START Source document
"The Woodpecker Song" (Reginella Campagnola) is originally an Italian song. The music was written by Eldo Di Lazzaro in 1939, while the Italian lyrics were written by Bruno Cherubini (pseudonym "C. Bruno"). The English lyrics were written by Harold Adamson. The song became a hit in 1940, recorded by Glenn Miller and His Orchestra, The Andrews Sisters, and Kate Smith in 1940.

The Glenn Miller recording on RCA Bluebird featuring Marion Hutton on vocals reached No. 1 on the Billboard charts in 1940.

Recorded versions 

 Glenn Miller & His Orchestra. Vocalist: Marion Hutton. Recorded on January 29, 1940. Released on a 78 rpm A side single record by Bluebird Records as catalog number 10598 backed with "Let's All Sing Together".  It "ranked third in jukeboxes in 1940."
 The Andrews Sisters. Recorded on February 21, 1940. Released on a 78 rpm record by Decca Records as catalog number 3065A.
END Source document
> _Work instruction_:
In the passage about "The Woodpecker Song," who wrote the English lyrics? Please rely only on the passage about "The Woodpecker Song," not on the listing.
START Provided material
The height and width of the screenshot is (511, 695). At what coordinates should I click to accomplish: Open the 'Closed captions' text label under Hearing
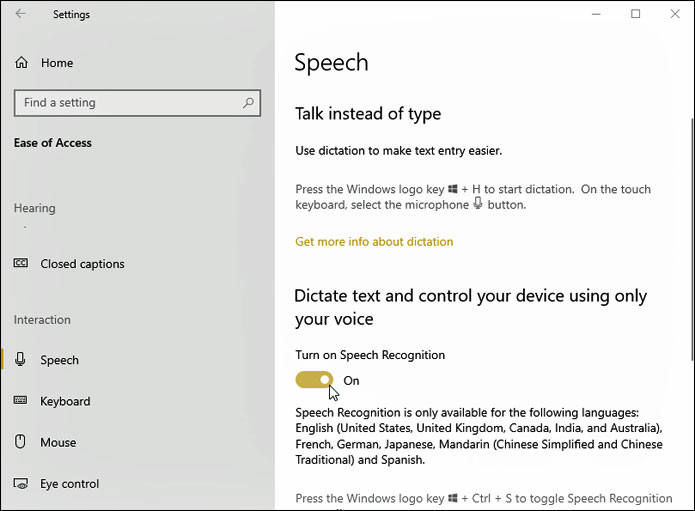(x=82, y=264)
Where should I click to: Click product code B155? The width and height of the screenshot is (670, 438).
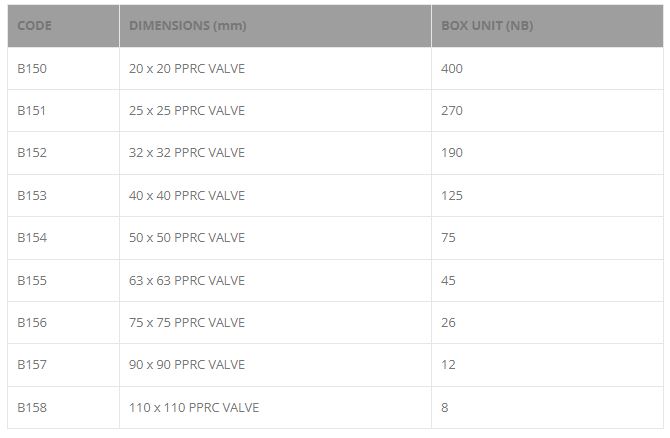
END Provided material
> _Exercise result_:
Harold Adamson